Non va sicuramente meglio nel resto del campo largo. Specialmente nel Movimento cinque stelle, che perfino sull’invio di armi non ha mai nascosto un certo scetticismo. Condiviso in pieno dalla Lega. “La posizione del M5s la conosciamo, ed è una posizione sempre nostalgica dei tempi che furono del governo gialloverde”, dice Quartapelle. “In casa di Avs non so bene, si capirà. Mentre le considerazioni che fanno Azione, Italia viva e Più Europa non sono tanto dissimili dalle nostre”. E' la premier, per ora, che la pensa diversamente. “Meloni deve cambiare posizione, la sua compagine è sempre stata ambigua si questo punto – afferma la dem -. Lo abbiamo visto anche con il balletto sull’approvazione del decreto per l’invio di armi a Kyiv. Non sapere cosa pensa il governo su una materia di primaria importanza, quale è la sicurezza dell’Europa, a me preoccupa molto”.
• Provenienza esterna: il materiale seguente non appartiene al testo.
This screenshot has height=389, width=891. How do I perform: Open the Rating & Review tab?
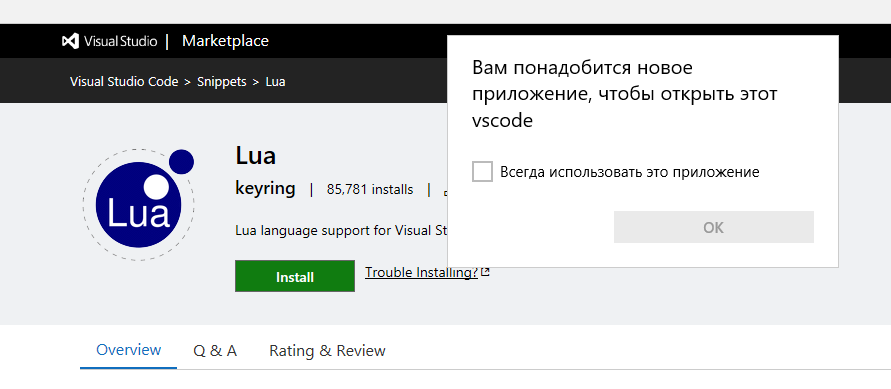[x=327, y=351]
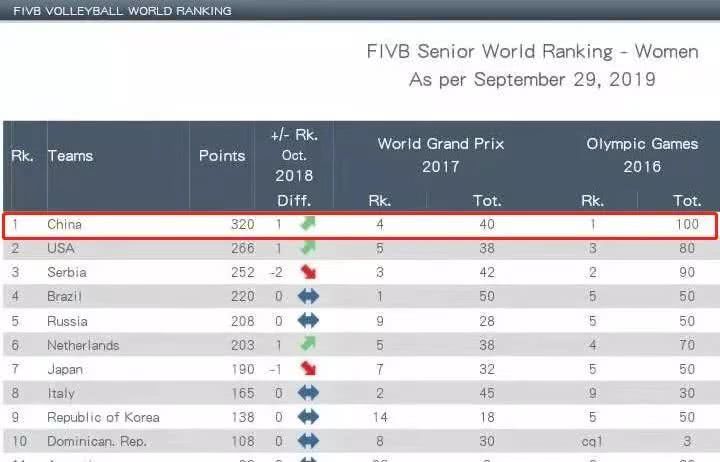Screen dimensions: 720x462
Task: Click Republic of Korea's blue arrow icon
Action: [308, 417]
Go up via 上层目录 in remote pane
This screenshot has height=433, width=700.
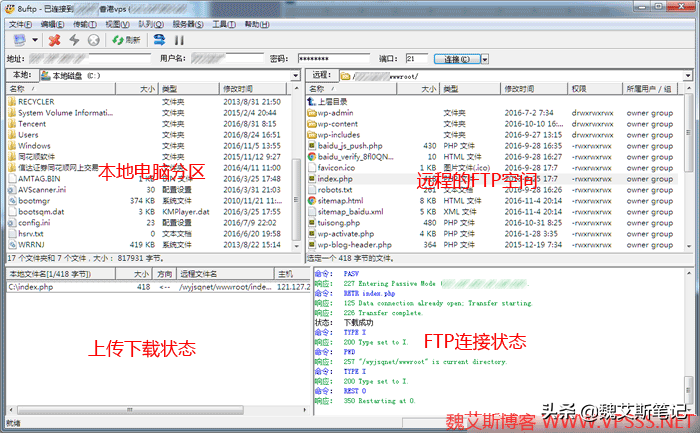(336, 101)
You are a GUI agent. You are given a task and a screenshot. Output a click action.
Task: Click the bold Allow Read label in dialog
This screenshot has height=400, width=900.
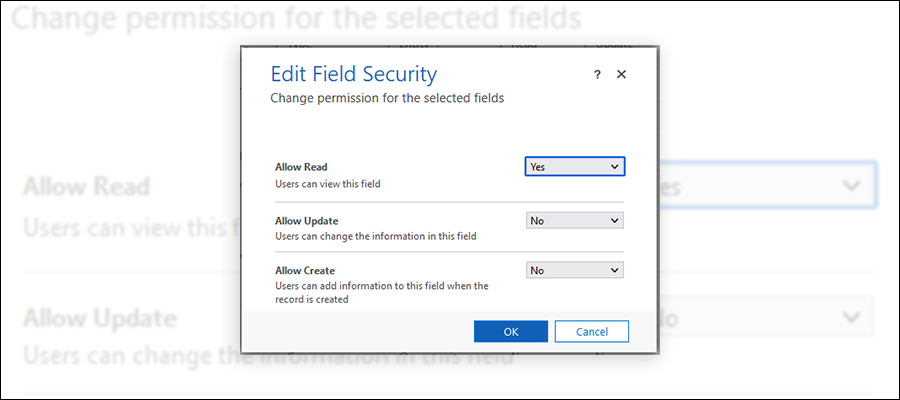(x=301, y=167)
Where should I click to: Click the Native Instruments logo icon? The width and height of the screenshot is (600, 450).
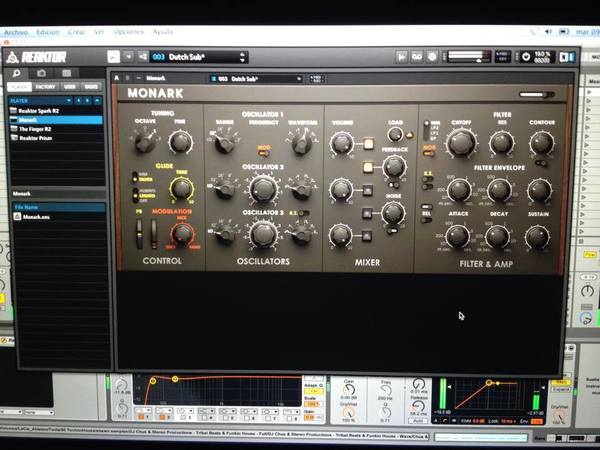pyautogui.click(x=567, y=57)
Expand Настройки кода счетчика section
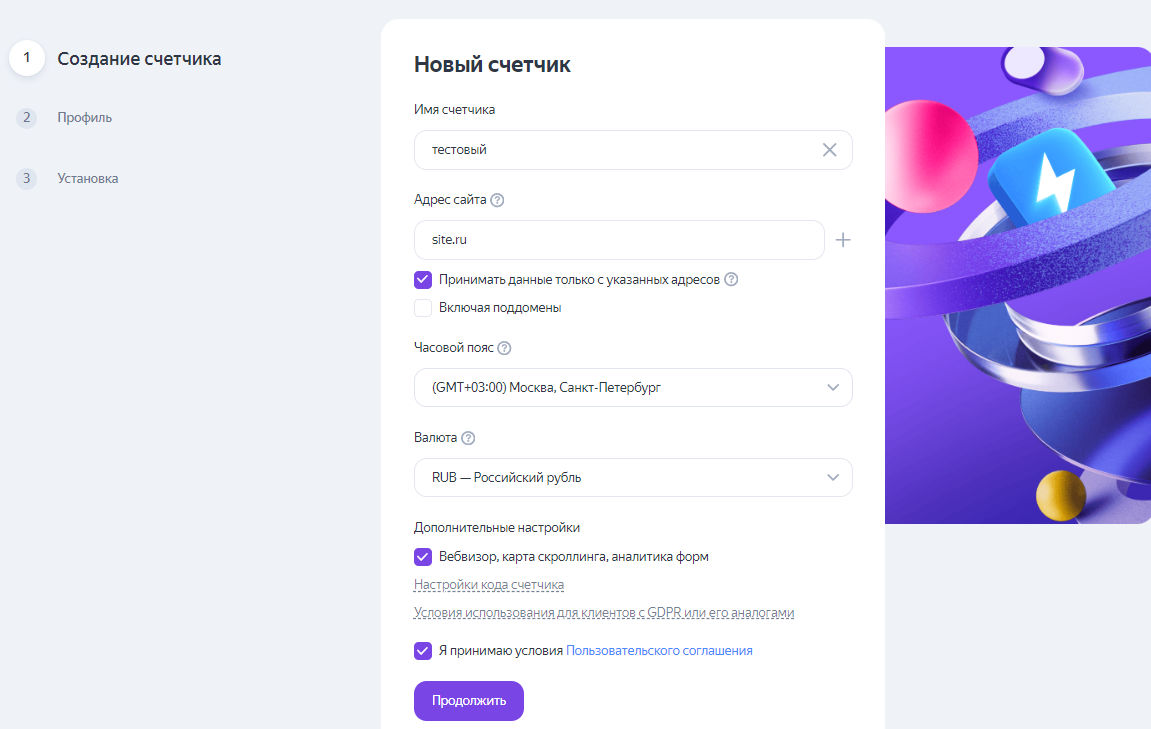 489,585
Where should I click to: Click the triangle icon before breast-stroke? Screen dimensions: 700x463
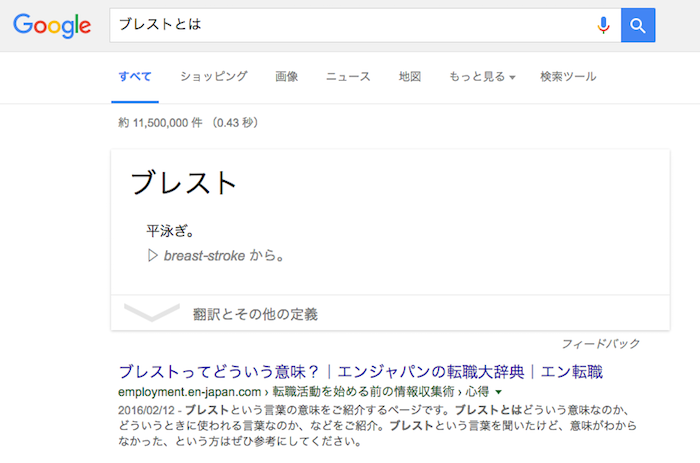tap(153, 256)
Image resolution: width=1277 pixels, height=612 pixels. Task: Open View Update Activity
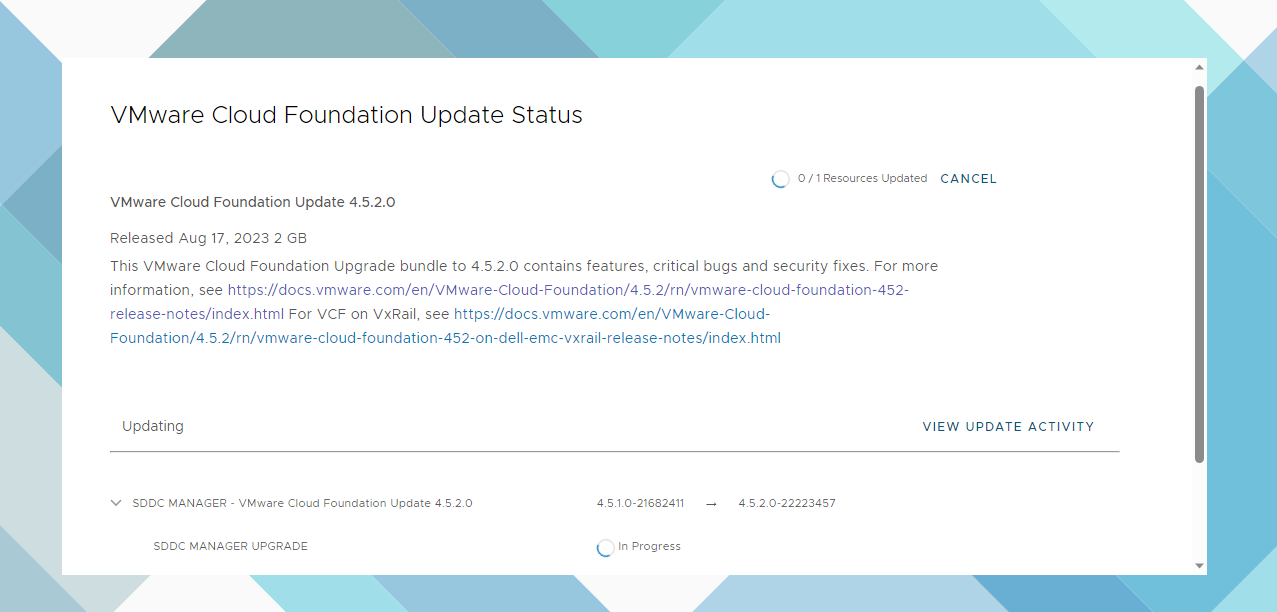pyautogui.click(x=1008, y=427)
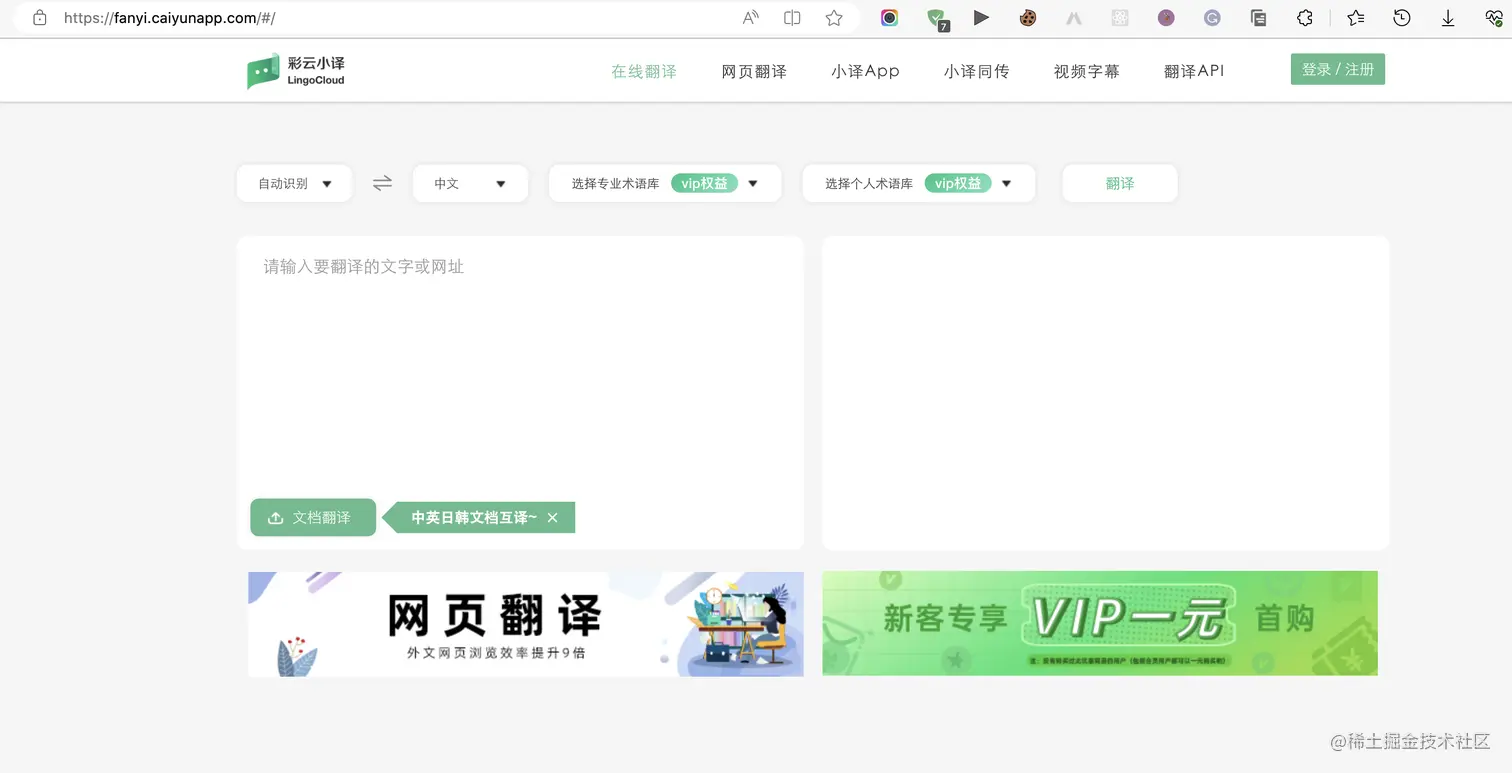This screenshot has width=1512, height=773.
Task: Open the downloads arrow icon
Action: 1447,18

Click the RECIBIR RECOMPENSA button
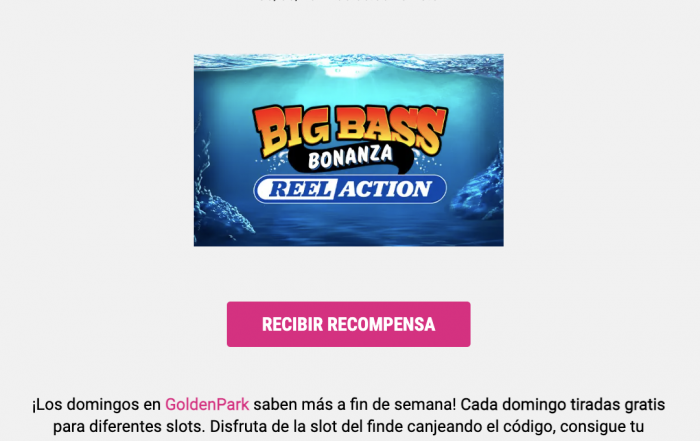[x=348, y=324]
Da Chigi non arriva solo poca chiarezza, ma anche scarsa condivisione con l’opposizione su materie di politica estera. E’ dunque il momento, secondo la deputata, di uno scatto di coraggio da parte della presidente del Consiglio. “Meloni presiede il governo che si avvia ad essere uno dei più stabili e solidi della storia d’Italia. In queste condizioni, e con la rete di relazioni internazionali che ha costruito, è candidata a interpretare un’idea nuova di Europa. Invece sta sprecando una grande occasione”. Per quale ragione? “Arriva a trovarsi costretta a seguire le iniziative degli altri paesi sempre in seconda battuta. Questo perché continua a ritenere di poter trarre un vantaggio dalla vicinanza con gli Stati Uniti. Eppure – risponde la dem – ormai è chiaro a tutti, tranne che a lei, che Trump non ha alleati, ma vassalli che tratta con un diverso grado di disprezzo”.